In addition, four different Cox regressions were constructed based on the model. As explained, for simplification purposes transitions one and three (as depicted in Supplementary Figure 1) were merged into one model as well as transitions four and five. The age group, sex, and initial admission date were included in the model as covariates. Overall, the age group and the binary covariate indicating the admission date (March versus April) were significant in most regressions. An increased age was associated with an increased hazard rate of transitions from M/S to critical or death, and from critical to death. The full result of the regressions is included in the Supplementary Tables 2–5 and it shows how multivariable Cox regressions can be used as an outlook to analyse how certain characteristics are risk factors for a specific transition.

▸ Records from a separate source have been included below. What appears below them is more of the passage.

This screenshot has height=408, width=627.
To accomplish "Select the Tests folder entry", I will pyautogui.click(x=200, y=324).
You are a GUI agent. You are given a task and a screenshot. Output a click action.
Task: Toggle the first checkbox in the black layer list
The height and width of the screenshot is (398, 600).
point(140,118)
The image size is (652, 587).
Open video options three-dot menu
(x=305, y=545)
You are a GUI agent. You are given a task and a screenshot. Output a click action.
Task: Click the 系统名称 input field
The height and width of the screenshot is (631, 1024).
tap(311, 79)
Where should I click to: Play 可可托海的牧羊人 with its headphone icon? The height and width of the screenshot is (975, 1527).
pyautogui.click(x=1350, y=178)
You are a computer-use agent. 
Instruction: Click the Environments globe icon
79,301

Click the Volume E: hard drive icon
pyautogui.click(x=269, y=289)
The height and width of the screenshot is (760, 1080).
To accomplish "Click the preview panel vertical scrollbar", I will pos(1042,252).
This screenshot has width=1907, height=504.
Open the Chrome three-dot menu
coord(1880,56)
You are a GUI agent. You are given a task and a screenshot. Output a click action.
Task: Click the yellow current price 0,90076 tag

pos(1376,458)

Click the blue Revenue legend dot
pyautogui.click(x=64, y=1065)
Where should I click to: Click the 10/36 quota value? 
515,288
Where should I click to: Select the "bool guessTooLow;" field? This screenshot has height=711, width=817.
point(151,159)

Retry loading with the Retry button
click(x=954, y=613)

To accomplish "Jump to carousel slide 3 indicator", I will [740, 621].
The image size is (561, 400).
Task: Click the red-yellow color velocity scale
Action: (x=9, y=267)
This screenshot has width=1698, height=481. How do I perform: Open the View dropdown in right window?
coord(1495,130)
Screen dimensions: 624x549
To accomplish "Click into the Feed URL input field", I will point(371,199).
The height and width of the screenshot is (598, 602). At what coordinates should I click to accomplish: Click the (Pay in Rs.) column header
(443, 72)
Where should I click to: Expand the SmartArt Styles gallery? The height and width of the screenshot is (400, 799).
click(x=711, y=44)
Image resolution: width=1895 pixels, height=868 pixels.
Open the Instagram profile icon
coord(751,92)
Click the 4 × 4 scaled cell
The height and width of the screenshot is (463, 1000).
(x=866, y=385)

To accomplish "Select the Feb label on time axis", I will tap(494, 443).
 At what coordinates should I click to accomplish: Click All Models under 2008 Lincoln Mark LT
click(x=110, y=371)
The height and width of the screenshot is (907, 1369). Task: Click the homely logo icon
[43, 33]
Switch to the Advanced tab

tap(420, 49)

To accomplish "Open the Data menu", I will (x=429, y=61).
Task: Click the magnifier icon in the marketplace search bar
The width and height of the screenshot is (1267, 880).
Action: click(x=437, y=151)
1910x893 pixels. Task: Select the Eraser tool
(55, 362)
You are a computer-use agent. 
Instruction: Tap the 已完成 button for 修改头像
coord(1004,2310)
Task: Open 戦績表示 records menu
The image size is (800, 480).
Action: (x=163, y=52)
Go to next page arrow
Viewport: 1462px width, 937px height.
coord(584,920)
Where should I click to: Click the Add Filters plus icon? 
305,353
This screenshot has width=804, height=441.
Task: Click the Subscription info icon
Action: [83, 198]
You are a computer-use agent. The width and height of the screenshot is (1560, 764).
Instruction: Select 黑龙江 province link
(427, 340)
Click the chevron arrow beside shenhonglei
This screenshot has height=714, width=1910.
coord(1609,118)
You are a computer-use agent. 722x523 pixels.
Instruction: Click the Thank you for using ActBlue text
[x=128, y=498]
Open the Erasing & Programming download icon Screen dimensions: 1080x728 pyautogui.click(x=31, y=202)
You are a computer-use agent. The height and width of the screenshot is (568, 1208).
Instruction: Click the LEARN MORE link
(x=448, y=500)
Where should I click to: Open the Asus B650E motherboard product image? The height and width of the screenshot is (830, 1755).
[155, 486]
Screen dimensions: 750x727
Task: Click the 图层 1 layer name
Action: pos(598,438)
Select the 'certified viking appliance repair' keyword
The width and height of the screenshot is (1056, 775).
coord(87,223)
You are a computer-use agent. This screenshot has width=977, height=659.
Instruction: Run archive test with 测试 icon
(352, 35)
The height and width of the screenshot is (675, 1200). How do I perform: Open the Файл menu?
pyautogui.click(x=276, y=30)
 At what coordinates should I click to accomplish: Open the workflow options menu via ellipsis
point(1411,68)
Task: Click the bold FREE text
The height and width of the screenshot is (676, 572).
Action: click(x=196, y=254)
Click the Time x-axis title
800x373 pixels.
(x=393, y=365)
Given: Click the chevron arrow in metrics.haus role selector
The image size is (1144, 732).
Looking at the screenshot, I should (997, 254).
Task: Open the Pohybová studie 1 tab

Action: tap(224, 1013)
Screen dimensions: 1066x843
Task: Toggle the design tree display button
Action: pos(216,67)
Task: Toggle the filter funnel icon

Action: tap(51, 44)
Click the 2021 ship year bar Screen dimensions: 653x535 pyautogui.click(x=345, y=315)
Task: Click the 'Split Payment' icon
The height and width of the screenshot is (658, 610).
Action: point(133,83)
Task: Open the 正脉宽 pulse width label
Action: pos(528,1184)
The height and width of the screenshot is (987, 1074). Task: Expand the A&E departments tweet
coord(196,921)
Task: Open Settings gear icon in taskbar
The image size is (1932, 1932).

Furthermore, to show how the multi-state models can be used to prepare healthcare providers for future COVID-19 waves, the ELOS in the two non-absorbent states was calculated as an example for patients between 60 and 80. For those admitted in a M/S condition, the ELOS in M/S is 9.28 days and the ELOS in the critical state is 2.75 days. In contrast, those admitted in a critical condition have an ELOS of 4.96 days in the M/S state and an ELOS of 15.91 days in the critical state, when estimating from the first day of hospitalisation. Supplementary Figure 2 shows the days in the M/S and critical state for each age group of the entire cohort.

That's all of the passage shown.